Why some Technical Product Managers thrive and others don’t

I have experienced product managers being promoted every year. From Product Manager to a Senior Staff Product Manager in three years.

I would like to share the four main reasons.

Communicate effectively (upwards and downwards)

Having worked as a software engineer for 10 years in start-ups, multi-national corporations (MNC), and small-medium enterprises (SME), the best product managers (technical or non-technical) i seen have impeccable communication skills.

They do not simply speak well, they also listen well, write well and read well. This is crucial in an MNC setting, where many teams work remotely.

For technical product managers who worked closely with engineers, the ability to communicate effectively higher up the food-chain is crucial. (Getting resources, pushing ideas, managing expectations, etc)

Are pro-active

Great TPMs simply get things done. They actively force themselves to make decisions (or seek decisions from others) and prevent entering analysis-paralysis

As the Product Owner that created the concept for selling Bosch IoT Suite on AWS marketplace, i reached out individually all the service owners to get feedback on the business model, pricing and on-boarding process. No one should tell you to. Not even your boss.

Are tactful and diplomatic

TPMs who can assert their ideas/opinions, how what to say, how to say it will do very well.

Having great relationships with your engineers, designers, data scientists, other product managers, legal, sales, marketing and importantly – your boss, allows you to spend your attention on making your product great. Rather than needing to justify all your decisions (although you should at least prepare to), you are less blocked and well-trusted to execute.

Fit in to the organization

In some highly political organisations however, it is not just what you do, but how others behave, what the existing culture is, which you have no control over.

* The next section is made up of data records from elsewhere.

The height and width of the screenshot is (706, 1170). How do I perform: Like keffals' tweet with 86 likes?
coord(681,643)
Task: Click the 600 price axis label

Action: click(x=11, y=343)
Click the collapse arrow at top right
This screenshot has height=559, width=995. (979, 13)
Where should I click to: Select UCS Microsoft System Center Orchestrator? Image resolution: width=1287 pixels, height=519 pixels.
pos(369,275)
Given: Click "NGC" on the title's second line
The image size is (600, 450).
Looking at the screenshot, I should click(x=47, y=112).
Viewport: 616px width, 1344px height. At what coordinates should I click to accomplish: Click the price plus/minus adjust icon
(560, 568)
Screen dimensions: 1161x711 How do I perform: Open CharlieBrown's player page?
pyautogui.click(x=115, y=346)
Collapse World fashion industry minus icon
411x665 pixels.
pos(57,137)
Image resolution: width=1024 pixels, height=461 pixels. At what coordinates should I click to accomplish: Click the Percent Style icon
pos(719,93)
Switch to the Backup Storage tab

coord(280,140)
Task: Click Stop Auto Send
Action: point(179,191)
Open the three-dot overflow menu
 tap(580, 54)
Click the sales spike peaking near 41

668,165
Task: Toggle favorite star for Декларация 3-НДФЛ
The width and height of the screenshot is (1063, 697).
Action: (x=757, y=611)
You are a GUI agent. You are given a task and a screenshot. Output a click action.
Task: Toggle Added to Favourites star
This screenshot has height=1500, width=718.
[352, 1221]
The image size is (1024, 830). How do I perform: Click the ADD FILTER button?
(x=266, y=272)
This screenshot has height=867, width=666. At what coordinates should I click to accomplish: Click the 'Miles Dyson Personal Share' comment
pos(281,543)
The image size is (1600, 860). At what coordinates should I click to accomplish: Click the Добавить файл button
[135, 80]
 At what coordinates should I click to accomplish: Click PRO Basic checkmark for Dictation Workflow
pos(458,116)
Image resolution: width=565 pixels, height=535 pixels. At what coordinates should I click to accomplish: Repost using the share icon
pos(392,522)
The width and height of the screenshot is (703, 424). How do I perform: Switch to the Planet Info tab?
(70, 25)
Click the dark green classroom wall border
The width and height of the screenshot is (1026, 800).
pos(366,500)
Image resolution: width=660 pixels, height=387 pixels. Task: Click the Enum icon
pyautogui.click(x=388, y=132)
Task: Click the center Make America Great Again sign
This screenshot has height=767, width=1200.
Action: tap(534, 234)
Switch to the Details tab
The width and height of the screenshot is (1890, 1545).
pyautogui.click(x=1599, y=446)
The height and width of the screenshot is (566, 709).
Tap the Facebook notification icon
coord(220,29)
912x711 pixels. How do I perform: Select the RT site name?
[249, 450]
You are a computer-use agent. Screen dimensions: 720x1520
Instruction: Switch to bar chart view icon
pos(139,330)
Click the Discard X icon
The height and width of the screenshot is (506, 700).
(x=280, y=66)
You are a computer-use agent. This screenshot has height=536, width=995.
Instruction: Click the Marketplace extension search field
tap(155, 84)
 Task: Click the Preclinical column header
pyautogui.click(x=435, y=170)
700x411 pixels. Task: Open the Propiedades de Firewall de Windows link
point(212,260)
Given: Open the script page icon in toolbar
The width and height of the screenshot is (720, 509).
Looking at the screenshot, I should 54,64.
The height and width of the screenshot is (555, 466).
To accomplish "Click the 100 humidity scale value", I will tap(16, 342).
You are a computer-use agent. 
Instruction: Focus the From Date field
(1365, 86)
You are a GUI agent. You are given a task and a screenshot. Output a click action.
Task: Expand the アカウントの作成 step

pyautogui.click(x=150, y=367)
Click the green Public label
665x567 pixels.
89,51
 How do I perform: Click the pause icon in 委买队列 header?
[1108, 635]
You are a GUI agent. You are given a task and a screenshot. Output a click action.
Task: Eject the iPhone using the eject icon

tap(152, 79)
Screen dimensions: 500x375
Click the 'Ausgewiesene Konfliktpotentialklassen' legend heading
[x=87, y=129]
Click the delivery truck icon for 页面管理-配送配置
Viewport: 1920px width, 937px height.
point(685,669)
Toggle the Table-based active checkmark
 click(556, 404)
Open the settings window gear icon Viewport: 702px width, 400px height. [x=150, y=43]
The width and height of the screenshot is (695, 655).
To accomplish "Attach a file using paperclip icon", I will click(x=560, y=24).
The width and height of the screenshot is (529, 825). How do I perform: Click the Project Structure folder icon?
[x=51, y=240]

In those organisations, skills sometimes play a second fiddle to other things – power, ethnic, language, network

Clues can sometimes be found in the job descriptions, especially the preferred language.

To thrive there, it is wise to play along with the game. Else, choose where you work carefully.

Average TPMs do the following:

Focus on details, not the big picture

Detail-oriented people are conscientious, process-oriented and careful. Big picture people are creative, resourceful and strategic.

As a technical product manager, it is tempting to imagine you are hired largely for your analytical skills. That is far from the truth. Sachin Rekhi, founder and CEO of Notejoy, in his The Art of Being Compelling as a Product Manager talk mentioned product managers should spend 60% of their time on product management specifics and 40% on soft skills. I agree.

Being detailed is great. Software engineers and designers would love you for providing detailed user stories, technical specs and design requirements.

But spend too much time in the details prevent you from strategic direction – Building your vision and road-map, refining your product market, planning how to address competition, etc

Resist the power game

Power is the ability or capacity to do something. Without this ability, features don’t get developed, ideas never materialised, head-counts you require won’t be approved.

Many people see power as evil – the dark art of manipulation. True only if you misuse it. Use power wisely and you do yourself, your team and your organization a world of good.